Last week, Ahmed reported that McGurk—who helped craft disastrous Bush administration policies in Iraq—"has been pitching national security officials on a plan suggesting an approximately 90-day timeline for what should happen once active fighting in Gaza ends."

"It argues that stability can be achieved in the devastated Palestinian region if American, Israeli, Palestinian, and Saudi officials launch an urgent diplomatic effort that prioritizes the establishment of Israel-Saudi ties," Ahmed wrote, citing unnamed U.S. officials. "Such a development is widely referred to as 'normalization,' given Saudi Arabia's refusal to recognize Israel since its founding in 1948."

One official told Ahmed that McGurk "has laid out his vision in a top-secret document shared in some circles of the Washington national security establishment—a plan that envisions Biden traveling to the region in the coming months on 'a victory tour' to claim credit for an Israel-Saudi deal as an answer to Gaza's pain."

The plan, according to Ahmed's reporting, "would use the incentive of aid for reconstruction from Saudi Arabia and possibly other wealthy Gulf countries like Qatar and the United Arab Emirates to pressure both the Palestinians and the Israelis... In this vision, Palestinian leaders would agree to a new government for both Gaza and the occupied West Bank and to ratchet down their criticisms of Israel, while Israel would accept limited influence in Gaza."

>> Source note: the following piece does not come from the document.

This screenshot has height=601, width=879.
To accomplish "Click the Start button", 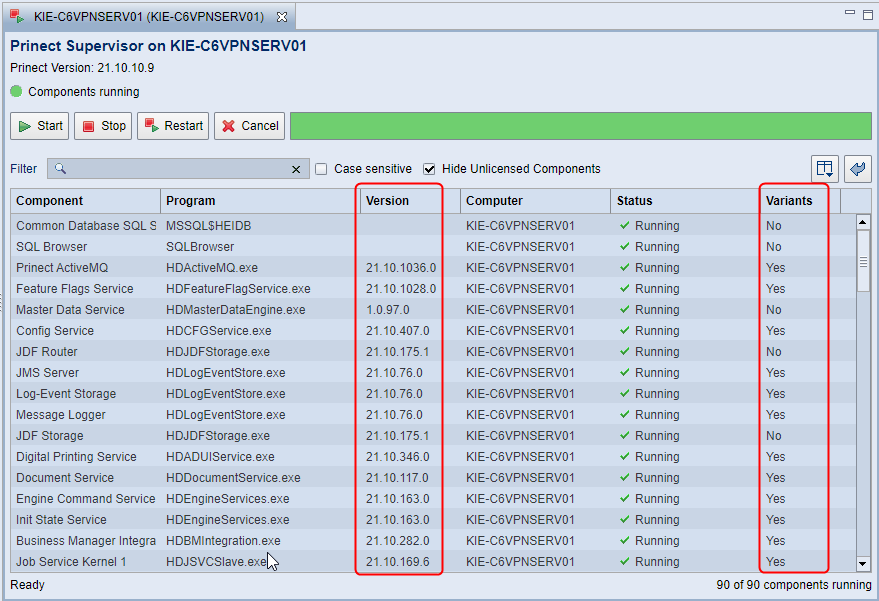I will pyautogui.click(x=40, y=126).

Biden has claimed that "one of the reasons" Hamas attacked Israel on October 7 was "because they knew I was about to sit down with the Saudis" to discuss normalizing relations with Israel. Ahmed noted Thursday that "many U.S. officials and regional experts say that the U.S. push for a Saudi-Israel agreement inspired resentment among Palestinians who wanted the Saudis—major players in the Muslim-majority world—to resist such a bargain without the creation of a Palestinian state."

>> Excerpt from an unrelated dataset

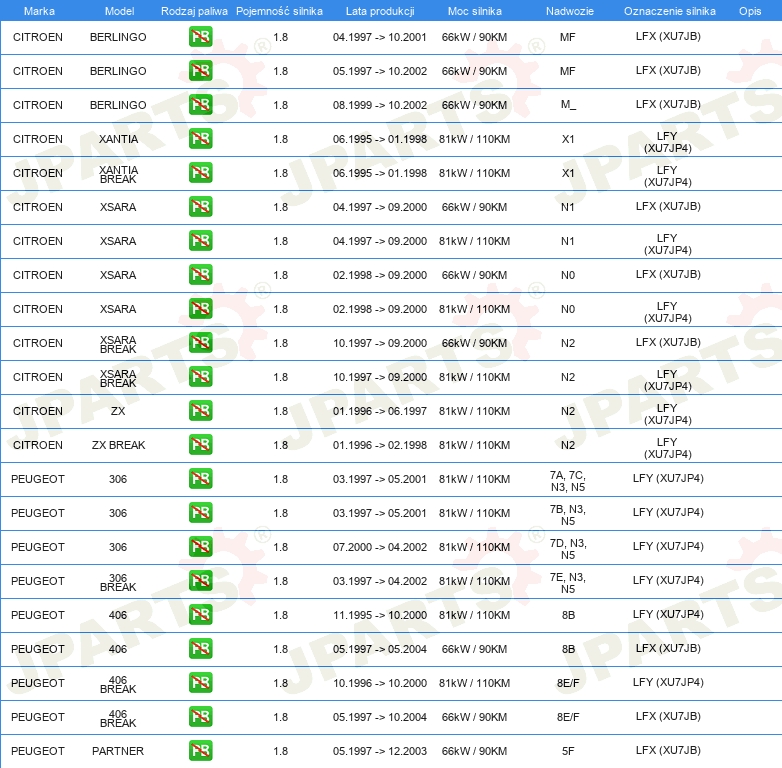Click Opis column header
The width and height of the screenshot is (782, 768).
point(750,11)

The White House lashed out over the HuffPost story on McGurk's post-war plan for Gaza, with National Security Council spokesperson Adrienne Watson accusing Ahmed of making up quotes from U.S. officials—a baseless allegation that the administration partially walked back after journalists and lawmakers came to Ahmed's defense.

Rep. Ro Khanna (D-Calif.), one of dozens of U.S. lawmakers calling for a cease-fire in Gaza, wrote on social media earlier this week that Ahmed "has a lot more credibility than Brett McGurk who was involved with failed policy in Iraq, disastrous policy on Yemen, and the initiative for normalization of Israel and Gulf states with an indifference to the aspirations of the Palestinian people."